Over the next couple of years Iwan Katz's relationship with the party nevertheless deteriorated further. His outspoken approach no doubt reminded Walter Ulbricht and other party stalwarts of the same generation as the leader why Katz had been excluded from the party in 1926. He was openly critical of the twelve month Soviet blockade of Berlin launched in June 1948, sharing his opinion robustly with fellow delegates at a regional party conference at Zehlendorf at the end of the year, also taking the opportunity to launch an attack on the government's latest "two year plan". By this time, as a result of his newly rediscovered appetite for opposition, Katz was "under party investigation". On 21 December 1948 the man who had been dismissed from public office by the Hitler government in March 1933 was dismissed from office for a second time, this time by the Ulbricht government, a new kind of one party dictatorship. The irony is not lost on commentators. Approximately eleven weeks later, on 14 March 1949, Iwan Katz resigned his party membership. Two months after that, on 12 May 1949, he re-joined the SPD.
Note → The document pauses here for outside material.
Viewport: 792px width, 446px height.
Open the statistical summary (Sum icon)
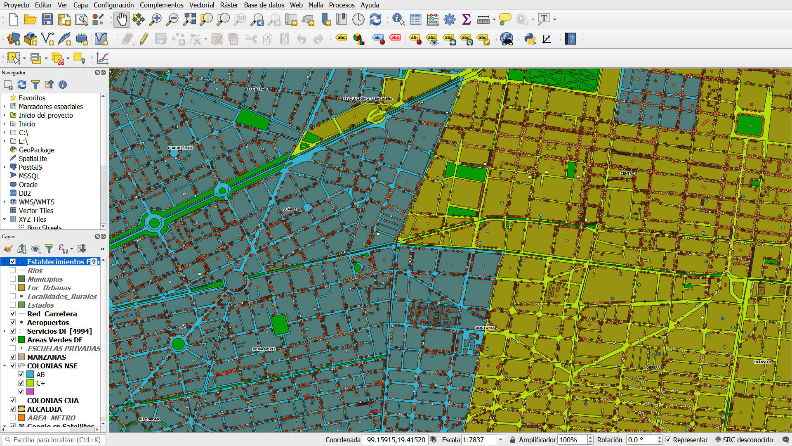[467, 19]
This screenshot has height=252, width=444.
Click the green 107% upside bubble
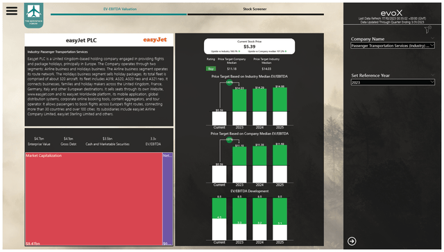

It was also on 12 May 1949 that the Soviets lifted the Berlin Blockade. It is unclear whether Katz took the opportunity to relocate to the newly launched state of West Germany or remained for another few years in the Soviet occupation zone (relaunched and rebranded in October 1949 as the Soviet sponsored German Democratic Republic). What is known is that he greeted with enthusiasm the launch of the short-lived "Titoist" Independent Workers' Party ("Unabhängige Arbeiterpartei Deutschlands" / UAPD) which had its formal founding congress at Worms (in West Germany) on 25 March 1951. By the time of its launch Katz was already a member of the UAPD, having joined it, according to at least one source, during 1950.

=== Final years ===
During 1954 his cardiac cindition began to deteriorate rapidly and Iwan Katz retired to Castagnola by the lake at Lugano in order to try and preserve his health. It was at Castagnola that he died of heart failure on 20 September 1956.